**REQUIRED WORK**
1. Print the passage of the Snowden charges text from "The Washington Post" up to and including "1917 Espionage Act.".
2. Using the Snowden charges text, explain in one to three sentences which of the charges against Snowden tie the complaint to the 1917 Espionage Act.
3. Go on with the Snowden charges text, starting right after its final sentence.

--- BEGIN TEXT SHOWN ---

As International Extradition Lawyer Douglas McNabb predicted, the U.S. has charged Mr. Snowden in a Federal Criminal Complaint. He was charged on June 14, 2013 with the following federal criminal violations:

  • 18 USC 641 – Theft of Government Property
  • 18 USC 793(d) – Unauthorized Communication of National Defense Information
  • 18 USC 798(a)(3) – Willful Communication of Classified Communications Intelligence Information to an Unauthorized Person

A copy of the Snowden Federal Criminal Complaint may be found here.

“U.S. charges Snowden with espionage”

The Washington Post on June 21, 2013 released the following:

By Peter Finn and Sari Horwitz,

“Federal prosecutors have filed a criminal complaint against Edward Snowden, the former National Security Agency contractor who leaked a trove of documents about top-secret surveillance programs, and the United States has asked Hong Kong to detain him on a provisional arrest warrant, according to U.S. officials.

Snowden was charged with theft, “unauthorized communication of national defense information” and “willful communication of classified communications intelligence information to an unauthorized person,” according to the complaint. The last two charges were brought under the 1917 Espionage Act.

--- END TEXT SHOWN ---
--- BEGIN DATA SHOWN ---

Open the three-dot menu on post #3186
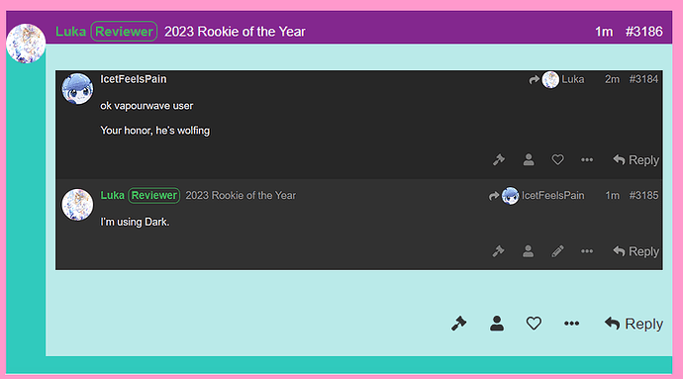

--- END DATA SHOWN ---
--- BEGIN DATA SHOWN ---

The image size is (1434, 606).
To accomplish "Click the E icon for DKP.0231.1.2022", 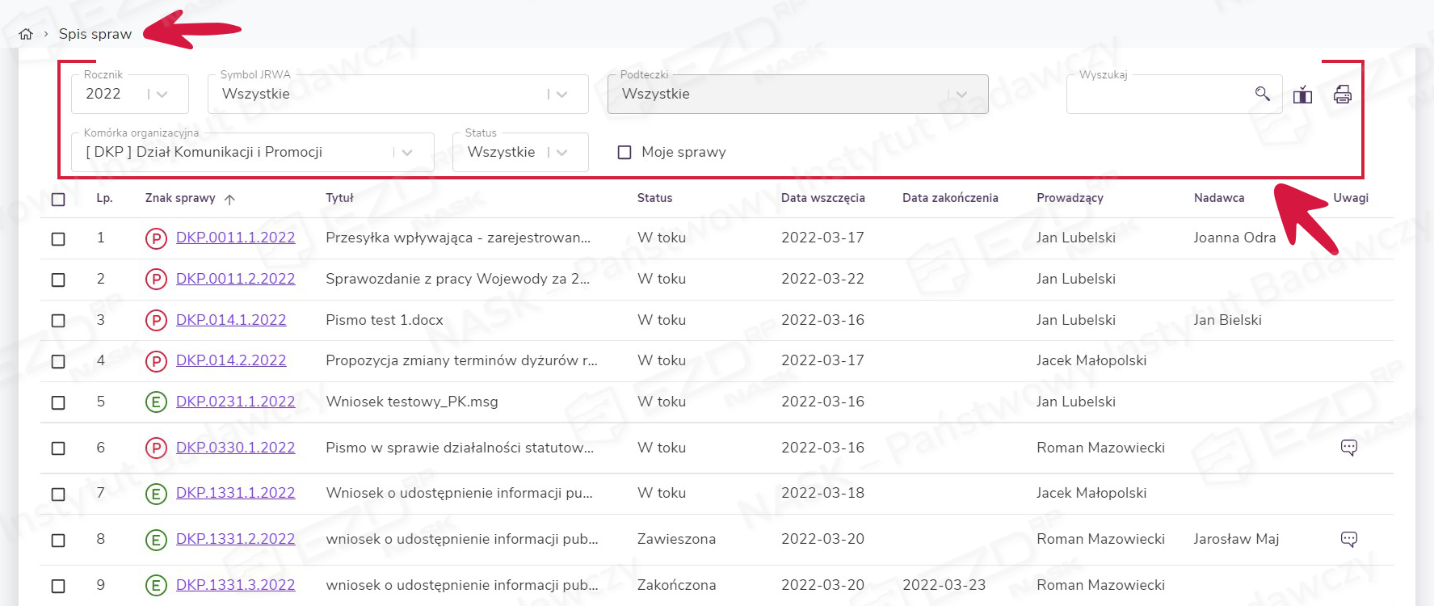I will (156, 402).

--- END DATA SHOWN ---
--- BEGIN DATA SHOWN ---

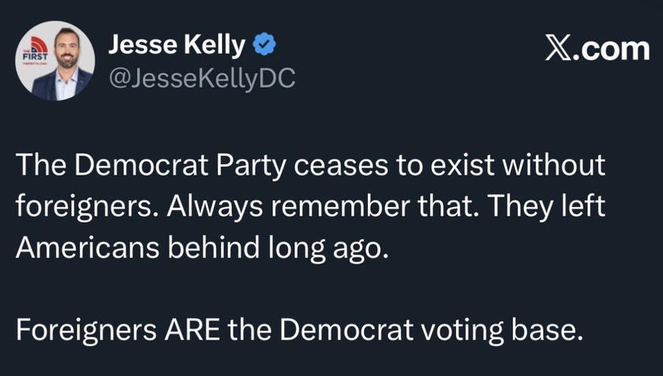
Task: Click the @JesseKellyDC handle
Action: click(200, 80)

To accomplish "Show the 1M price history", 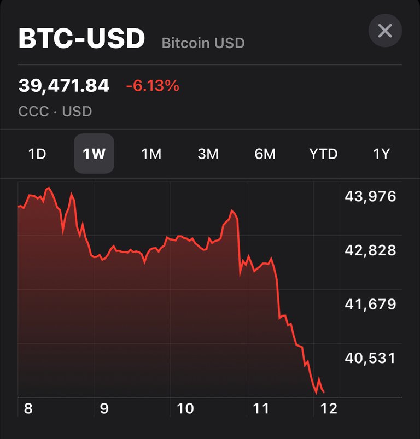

--- END DATA SHOWN ---

**EXERCISE RESPONSES**
1.
The Washington Post on June 21, 2013 released the following:

By Peter Finn and Sari Horwitz,

“Federal prosecutors have filed a criminal complaint against Edward Snowden, the former National Security Agency contractor who leaked a trove of documents about top-secret surveillance programs, and the United States has asked Hong Kong to detain him on a provisional arrest warrant, according to U.S. officials.

Snowden was charged with theft, “unauthorized communication of national defense information” and “willful communication of classified communications intelligence information to an unauthorized person,” according to the complaint. The last two charges were brought under the 1917 Espionage Act.

2. The complaint charges Snowden with theft, "unauthorized communication of national defense information" and "willful communication of classified communications intelligence information to an unauthorized person." The last two of these were brought under the 1917 Espionage Act.

3.
The complaint, which initially was sealed, was filed in the Eastern District of Virginia, a jurisdiction where Snowden’s former employer, Booz Allen Hamilton, is headquartered and a district with a long track record of prosecuting cases with national security implications. After The Washington Post reported the charges, senior administration officials said late Friday that the Justice Department was barraged with calls from lawmakers and reporters and decided to unseal the criminal complaint.

A Justice Department spokeswoman declined to comment.

Snowden flew to Hong Kong last month after leaving his job at an NSA facility in Hawaii with a collection of highly classified documents that he acquired while working at the agency as a systems analyst.

The documents, some of which have been published in The Post and Britain’s Guardian newspaper, detailed some of the most-
secret surveillance operations undertaken by the United States and Britain , as well as classified legal memos and court orders underpinning the programs in the United States.

The 30-year-old intelligence analyst revealed himself June 9 as the leaker in an interview with the Guardian and said he went to Hong Kong because it provided the “cultural and legal framework to allow me to work without being immediately detained.”

Snowden subsequently disappeared from public view; it is thought that he is still in the Chinese territory. Hong Kong has its own legislative and legal systems but ultimately answers to Beijing, under the “one country, two systems” arrangement.

The leaks have sparked national and international debates about the secret powers of the NSA to infringe on the privacy of Americans and foreigners. Officials from President Obama on down have said they welcome the opportunity to explain the importance of the programs and the safeguards they say are built into them. Skeptics, including some in Congress, have said the NSA has assumed the power to soak up data about Americans that was never intended under the law.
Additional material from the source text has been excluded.